GIVEN DATA —
--------------------------------------------------

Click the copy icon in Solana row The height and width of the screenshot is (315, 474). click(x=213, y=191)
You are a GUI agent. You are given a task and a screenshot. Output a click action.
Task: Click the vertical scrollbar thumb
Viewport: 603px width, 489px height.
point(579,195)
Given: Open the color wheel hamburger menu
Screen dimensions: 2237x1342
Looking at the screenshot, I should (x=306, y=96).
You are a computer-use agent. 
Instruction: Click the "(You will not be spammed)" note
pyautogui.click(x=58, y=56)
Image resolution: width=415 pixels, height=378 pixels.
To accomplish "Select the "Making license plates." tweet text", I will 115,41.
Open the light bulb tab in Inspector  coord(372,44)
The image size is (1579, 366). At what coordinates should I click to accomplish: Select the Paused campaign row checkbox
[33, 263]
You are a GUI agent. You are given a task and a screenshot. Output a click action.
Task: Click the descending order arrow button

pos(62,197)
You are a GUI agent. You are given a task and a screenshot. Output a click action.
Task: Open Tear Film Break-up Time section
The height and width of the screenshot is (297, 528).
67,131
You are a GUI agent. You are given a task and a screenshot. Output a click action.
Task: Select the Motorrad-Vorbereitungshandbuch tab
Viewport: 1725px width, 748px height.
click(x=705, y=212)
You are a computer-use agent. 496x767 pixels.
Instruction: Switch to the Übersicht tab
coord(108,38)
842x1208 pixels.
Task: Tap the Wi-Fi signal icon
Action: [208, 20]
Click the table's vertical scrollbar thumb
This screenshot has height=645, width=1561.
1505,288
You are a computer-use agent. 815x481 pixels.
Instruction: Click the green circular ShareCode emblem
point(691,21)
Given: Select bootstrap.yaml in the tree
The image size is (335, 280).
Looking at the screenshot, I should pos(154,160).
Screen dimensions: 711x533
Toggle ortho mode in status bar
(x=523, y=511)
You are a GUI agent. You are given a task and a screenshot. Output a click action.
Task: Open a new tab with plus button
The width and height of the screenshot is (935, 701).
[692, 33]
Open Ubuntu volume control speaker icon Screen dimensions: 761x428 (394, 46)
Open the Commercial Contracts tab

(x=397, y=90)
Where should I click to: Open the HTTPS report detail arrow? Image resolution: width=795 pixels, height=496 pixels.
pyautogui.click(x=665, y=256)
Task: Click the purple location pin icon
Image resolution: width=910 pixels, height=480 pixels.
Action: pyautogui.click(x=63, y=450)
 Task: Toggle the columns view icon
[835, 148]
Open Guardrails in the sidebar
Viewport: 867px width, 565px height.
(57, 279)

--------------------------------------------------

TASK BRIEF —
Rewrite all of the records above with every occurrence of "scrollbar thumb" changed to "scroll handle" and nothing else altered.

SOLUTION TO THIS TASK —
Click the copy icon in Solana row The height and width of the screenshot is (315, 474). click(x=213, y=191)
You are a GUI agent. You are given a task and a screenshot. Output a click action.
Task: Click the vertical scroll handle
Viewport: 603px width, 489px height.
point(579,195)
Given: Open the color wheel hamburger menu
Screen dimensions: 2237x1342
Looking at the screenshot, I should (x=306, y=96).
You are a computer-use agent. 
Instruction: Click the "(You will not be spammed)" note
pyautogui.click(x=58, y=56)
Image resolution: width=415 pixels, height=378 pixels.
To accomplish "Select the "Making license plates." tweet text", I will 115,41.
Open the light bulb tab in Inspector  coord(372,44)
The image size is (1579, 366). At what coordinates should I click to accomplish: Select the Paused campaign row checkbox
[33, 263]
You are a GUI agent. You are given a task and a screenshot. Output a click action.
Task: Click the descending order arrow button

pos(62,197)
You are a GUI agent. You are given a task and a screenshot. Output a click action.
Task: Open Tear Film Break-up Time section
The height and width of the screenshot is (297, 528).
67,131
You are a GUI agent. You are given a task and a screenshot. Output a click action.
Task: Select the Motorrad-Vorbereitungshandbuch tab
Viewport: 1725px width, 748px height.
click(x=705, y=212)
You are a computer-use agent. 496x767 pixels.
Instruction: Switch to the Übersicht tab
coord(108,38)
842x1208 pixels.
Task: Tap the Wi-Fi signal icon
Action: [208, 20]
Click the table's vertical scroll handle
This screenshot has height=645, width=1561.
1505,288
You are a computer-use agent. 815x481 pixels.
Instruction: Click the green circular ShareCode emblem
point(691,21)
Given: Select bootstrap.yaml in the tree
The image size is (335, 280).
Looking at the screenshot, I should pos(154,160).
Screen dimensions: 711x533
Toggle ortho mode in status bar
(x=523, y=511)
You are a GUI agent. You are given a task and a screenshot. Output a click action.
Task: Open a new tab with plus button
The width and height of the screenshot is (935, 701).
[692, 33]
Open Ubuntu volume control speaker icon Screen dimensions: 761x428 (394, 46)
Open the Commercial Contracts tab

(x=397, y=90)
Where should I click to: Open the HTTPS report detail arrow? Image resolution: width=795 pixels, height=496 pixels.
pyautogui.click(x=665, y=256)
Task: Click the purple location pin icon
Image resolution: width=910 pixels, height=480 pixels.
Action: pyautogui.click(x=63, y=450)
 Task: Toggle the columns view icon
[835, 148]
Open Guardrails in the sidebar
Viewport: 867px width, 565px height.
(57, 279)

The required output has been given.